Tuesday, 22 June 2010

Cinemaniacal: Where Have All The Tough Guys Gone?

Welcome to the show folks...

Take a look at this trailer for the upcoming Green Hornet movie.



This trailer, which actually looks pretty entertaining, has sparked Mike Fleming, one of the writers at Deadline: Hollywood to ask "What happened to the bad-ass action heroes who could really win a fistfight?"

Well, first thing, it looks like Rogen, who co-wrote the film, is banking on the improbability of him in the role as "action hero" as a source of comedy, so neither he, or the film, are supposed to be bad-ass. Yet the author does make a point.

What did happen the bad-ass action hero?

It's a long story, and involves quite a bit of history.

Back in ye-olden days, happy golden days of yore, there really wasn't such a thing as an "action" movie genre. If you craved action, and demanded satisfaction, you had to drop your nickel at the bijou for the action and adventure dished out in war movies, science fiction films, historical swashbucklers, detective and gangster movies, and westerns.

Now most of these genres didn't really require a specialist "action star." Most of Hollywood's male leads dipped their toe into those genres, but one genre provided the template for what would become the quintessential action hero.

That was the Western.

The bulk of western movies were pure action, emphasizing stunts, fights, and shoot-outs. And while the historical swashbucklers starring pirates, knights, and dashing musketeers, were popular, they weren't quite as culturally prevalent as the western, because they cost more to make. If you wanted to make an adventure movie in the 1930s, all you had to do was drive an hour outside of Hollywood, and you had a perfect location for a cheap western.

As I mentioned before, the Western provided the template of the action hero. The ordinary man, both a man's man, and a lady's man, with a strict personal code of behavior/honor, who is willing to stand and fight, alone if they have to, against what they consider evil and injustice.

Any actor of the golden age of movies leading men had to be able to carry at least one western to prove their macho bona-fides.

World War 2 marked the beginning of a
major shift. The population of real-life action heroes skyrocketed as the men came home from the front, and the movies and their attitude toward heroes were effected.

Film noir, and darker more "adult"

* STATED PROBLEM A
Format the lines of the records between the line holding "This screenshot has height=630, width=1200." and the line holding "point(105,222)", inclusive, as a numbered list, leaving out any blank lines.
The blog post and the records have no connection to each other.

* DATASET EXCERPTS
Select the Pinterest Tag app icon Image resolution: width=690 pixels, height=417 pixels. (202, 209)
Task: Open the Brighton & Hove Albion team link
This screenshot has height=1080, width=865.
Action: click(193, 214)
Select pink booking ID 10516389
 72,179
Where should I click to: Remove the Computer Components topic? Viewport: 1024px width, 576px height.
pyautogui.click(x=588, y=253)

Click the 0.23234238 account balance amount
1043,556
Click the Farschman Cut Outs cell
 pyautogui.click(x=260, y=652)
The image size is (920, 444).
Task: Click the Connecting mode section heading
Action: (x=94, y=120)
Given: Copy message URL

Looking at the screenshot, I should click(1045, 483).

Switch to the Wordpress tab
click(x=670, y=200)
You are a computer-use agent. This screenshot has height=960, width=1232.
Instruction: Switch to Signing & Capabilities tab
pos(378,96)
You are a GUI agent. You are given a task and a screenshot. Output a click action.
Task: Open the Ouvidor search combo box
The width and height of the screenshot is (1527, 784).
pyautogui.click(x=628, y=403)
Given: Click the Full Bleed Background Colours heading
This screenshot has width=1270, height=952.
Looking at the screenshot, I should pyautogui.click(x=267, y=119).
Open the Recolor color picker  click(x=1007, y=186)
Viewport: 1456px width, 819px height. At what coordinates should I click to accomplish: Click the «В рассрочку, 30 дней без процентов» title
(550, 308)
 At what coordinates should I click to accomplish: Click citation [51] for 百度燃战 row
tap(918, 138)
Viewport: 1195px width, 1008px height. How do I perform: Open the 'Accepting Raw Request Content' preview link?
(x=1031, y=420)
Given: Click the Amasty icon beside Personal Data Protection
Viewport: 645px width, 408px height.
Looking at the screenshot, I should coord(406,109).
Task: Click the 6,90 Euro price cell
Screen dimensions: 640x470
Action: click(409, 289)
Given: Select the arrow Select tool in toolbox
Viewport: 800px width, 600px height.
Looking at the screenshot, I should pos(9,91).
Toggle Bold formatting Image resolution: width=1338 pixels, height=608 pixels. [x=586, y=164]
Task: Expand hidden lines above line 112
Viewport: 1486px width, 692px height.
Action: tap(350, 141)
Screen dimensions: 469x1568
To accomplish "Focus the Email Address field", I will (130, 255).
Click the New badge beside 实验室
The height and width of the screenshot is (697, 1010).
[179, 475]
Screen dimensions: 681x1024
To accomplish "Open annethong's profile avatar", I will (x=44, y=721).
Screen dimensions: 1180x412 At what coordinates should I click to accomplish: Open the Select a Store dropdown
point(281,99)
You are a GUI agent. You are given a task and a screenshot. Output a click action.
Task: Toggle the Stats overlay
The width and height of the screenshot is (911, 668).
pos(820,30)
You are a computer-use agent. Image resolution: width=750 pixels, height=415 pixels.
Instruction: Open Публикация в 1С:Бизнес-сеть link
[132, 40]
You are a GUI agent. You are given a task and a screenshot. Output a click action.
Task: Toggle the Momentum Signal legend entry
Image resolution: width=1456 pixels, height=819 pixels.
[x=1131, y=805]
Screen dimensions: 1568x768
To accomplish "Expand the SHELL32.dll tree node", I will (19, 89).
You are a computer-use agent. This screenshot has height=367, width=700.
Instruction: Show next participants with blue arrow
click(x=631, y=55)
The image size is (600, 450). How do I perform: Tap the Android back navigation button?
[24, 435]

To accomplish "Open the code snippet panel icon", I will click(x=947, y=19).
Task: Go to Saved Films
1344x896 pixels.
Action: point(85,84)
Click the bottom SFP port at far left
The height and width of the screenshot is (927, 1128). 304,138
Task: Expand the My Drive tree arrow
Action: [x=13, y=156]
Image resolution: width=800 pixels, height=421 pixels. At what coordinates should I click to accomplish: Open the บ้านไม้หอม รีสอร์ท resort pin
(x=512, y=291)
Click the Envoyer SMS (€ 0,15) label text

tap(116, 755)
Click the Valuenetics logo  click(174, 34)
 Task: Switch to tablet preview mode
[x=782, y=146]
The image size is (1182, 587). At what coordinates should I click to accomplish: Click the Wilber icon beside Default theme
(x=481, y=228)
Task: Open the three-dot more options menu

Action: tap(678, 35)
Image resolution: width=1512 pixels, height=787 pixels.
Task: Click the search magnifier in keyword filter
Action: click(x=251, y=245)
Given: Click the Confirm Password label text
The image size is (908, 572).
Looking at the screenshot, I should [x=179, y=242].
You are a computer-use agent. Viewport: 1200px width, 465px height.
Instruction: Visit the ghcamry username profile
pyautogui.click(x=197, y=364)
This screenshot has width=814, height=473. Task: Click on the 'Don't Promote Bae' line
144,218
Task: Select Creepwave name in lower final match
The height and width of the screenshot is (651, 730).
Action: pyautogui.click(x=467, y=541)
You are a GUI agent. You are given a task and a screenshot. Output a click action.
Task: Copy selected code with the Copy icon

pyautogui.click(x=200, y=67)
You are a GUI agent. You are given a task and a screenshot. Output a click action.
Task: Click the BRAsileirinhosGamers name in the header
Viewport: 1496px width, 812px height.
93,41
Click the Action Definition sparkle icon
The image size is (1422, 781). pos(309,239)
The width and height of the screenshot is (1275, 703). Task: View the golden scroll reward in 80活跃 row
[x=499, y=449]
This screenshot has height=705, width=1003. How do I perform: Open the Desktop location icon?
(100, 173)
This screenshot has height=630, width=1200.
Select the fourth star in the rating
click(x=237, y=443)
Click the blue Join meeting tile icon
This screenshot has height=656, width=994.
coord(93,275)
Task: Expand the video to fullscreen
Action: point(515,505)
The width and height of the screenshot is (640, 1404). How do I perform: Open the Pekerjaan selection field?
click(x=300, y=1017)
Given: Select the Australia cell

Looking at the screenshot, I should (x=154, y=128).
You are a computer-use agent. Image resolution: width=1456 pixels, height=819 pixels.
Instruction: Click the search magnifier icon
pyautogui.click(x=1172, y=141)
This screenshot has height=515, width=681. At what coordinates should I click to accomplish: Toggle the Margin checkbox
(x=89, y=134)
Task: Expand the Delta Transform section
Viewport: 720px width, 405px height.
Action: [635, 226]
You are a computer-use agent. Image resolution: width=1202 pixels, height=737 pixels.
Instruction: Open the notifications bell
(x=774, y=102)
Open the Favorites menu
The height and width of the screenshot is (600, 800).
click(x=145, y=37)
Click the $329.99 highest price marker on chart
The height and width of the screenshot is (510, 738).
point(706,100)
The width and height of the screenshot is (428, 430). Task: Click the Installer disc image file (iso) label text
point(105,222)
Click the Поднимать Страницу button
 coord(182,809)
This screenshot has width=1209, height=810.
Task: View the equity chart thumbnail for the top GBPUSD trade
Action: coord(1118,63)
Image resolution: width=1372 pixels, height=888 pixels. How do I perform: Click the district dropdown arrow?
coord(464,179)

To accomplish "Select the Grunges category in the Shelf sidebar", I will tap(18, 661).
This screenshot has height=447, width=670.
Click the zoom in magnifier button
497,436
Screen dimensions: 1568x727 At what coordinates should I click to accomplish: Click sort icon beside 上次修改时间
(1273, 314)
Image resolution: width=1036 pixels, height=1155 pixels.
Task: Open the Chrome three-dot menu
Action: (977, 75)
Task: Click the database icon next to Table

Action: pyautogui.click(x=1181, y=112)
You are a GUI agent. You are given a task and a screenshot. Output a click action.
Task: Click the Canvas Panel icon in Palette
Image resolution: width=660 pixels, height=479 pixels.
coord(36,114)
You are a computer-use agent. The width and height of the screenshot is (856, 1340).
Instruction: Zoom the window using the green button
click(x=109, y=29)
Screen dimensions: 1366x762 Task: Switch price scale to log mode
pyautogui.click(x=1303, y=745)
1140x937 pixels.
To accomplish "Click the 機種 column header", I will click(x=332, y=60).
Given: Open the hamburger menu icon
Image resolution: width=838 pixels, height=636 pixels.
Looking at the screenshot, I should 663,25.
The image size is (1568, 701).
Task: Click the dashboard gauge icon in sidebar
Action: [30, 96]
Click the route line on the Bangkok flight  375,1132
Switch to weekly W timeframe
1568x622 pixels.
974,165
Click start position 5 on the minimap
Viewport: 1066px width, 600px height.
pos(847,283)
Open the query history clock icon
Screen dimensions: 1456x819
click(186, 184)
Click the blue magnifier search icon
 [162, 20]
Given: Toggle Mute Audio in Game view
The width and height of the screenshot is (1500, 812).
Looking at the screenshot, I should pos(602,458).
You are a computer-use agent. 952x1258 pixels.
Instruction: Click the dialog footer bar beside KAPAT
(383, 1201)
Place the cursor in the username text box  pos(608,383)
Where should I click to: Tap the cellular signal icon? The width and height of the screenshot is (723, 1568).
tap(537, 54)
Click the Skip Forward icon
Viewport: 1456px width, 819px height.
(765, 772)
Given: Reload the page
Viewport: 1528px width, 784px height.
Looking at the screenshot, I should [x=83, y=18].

* STATED PROBLEM B
Resume the blog post about tough-guy action heroes from the point where it stops.

* TASK ANSWER A
1. This screenshot has height=630, width=1200.
2. Select the fourth star in the rating
3. click(x=237, y=443)
4. Click the blue Join meeting tile icon
5. This screenshot has height=656, width=994.
6. coord(93,275)
7. Task: Expand the video to fullscreen
8. Action: point(515,505)
9. The width and height of the screenshot is (640, 1404). How do I perform: Open the Pekerjaan selection field?
10. click(x=300, y=1017)
11. Given: Select the Australia cell
12. Looking at the screenshot, I should (x=154, y=128).
13. You are a computer-use agent. Image resolution: width=1456 pixels, height=819 pixels.
14. Instruction: Click the search magnifier icon
15. pyautogui.click(x=1172, y=141)
16. This screenshot has height=515, width=681. At what coordinates should I click to accomplish: Toggle the Margin checkbox
17. (x=89, y=134)
18. Task: Expand the Delta Transform section
19. Viewport: 720px width, 405px height.
20. Action: [635, 226]
21. You are a computer-use agent. Image resolution: width=1202 pixels, height=737 pixels.
22. Instruction: Open the notifications bell
23. (x=774, y=102)
24. Open the Favorites menu
25. The height and width of the screenshot is (600, 800).
26. click(x=145, y=37)
27. Click the $329.99 highest price marker on chart
28. The height and width of the screenshot is (510, 738).
29. point(706,100)
30. The width and height of the screenshot is (428, 430). Task: Click the Installer disc image file (iso) label text
31. point(105,222)

* TASK ANSWER B
westerns, emerged, expressing the cynicism created by the horrors of World War 2. They toyed with heroes that weren't complete paragons of purity. They could be ill tempered, drunk, and even corrupt, and some had to be dragged kicking and screaming to do the right thing. But they did end up doing the right thing in the end.

Harder edged heroes emerged from the trenches of low budget b-movies like Lee Marvin and Charles Bronson. Marvin and Bronson were actual war veterans from hardscrabble backgrounds, and the evidence of the trials they faced was etched in their faces. However, there really wasn't an action genre all of its own... not yet.

The action genre came of age and got its driver's license when a certain Englishman named James Bond hit the scene.

Suddenly here was a movie that didn't rely on World War 2, The Old West, battling gangsters, or the legend of Robin Hood to provide an excuse for action. It was just action. You had a hero, a suave, yet slightly sociopathic, whose job was to swan around the world, getting into car chases, shootouts, and seductions while he saved the world on a thrice weekly basis.

This spawned thousands of imitators, most of them rightfully forgotten, but it also liberated other storytellers. They could go back to the more familiar homes for action, like war movies, cops and robbers, and westerns, and amp them up. This was especially true of war pictures, who evolved from being just dramatizations of actual events, to the more action-adventure oriented "Men on a Mission" film. These movies were about spies, freedom hungry POWs, and commandos operating behind enemy lines, and were less about the horrors of war, than about the thrill of sticking it to an evil enemy with as much suspense and action you can stuff in.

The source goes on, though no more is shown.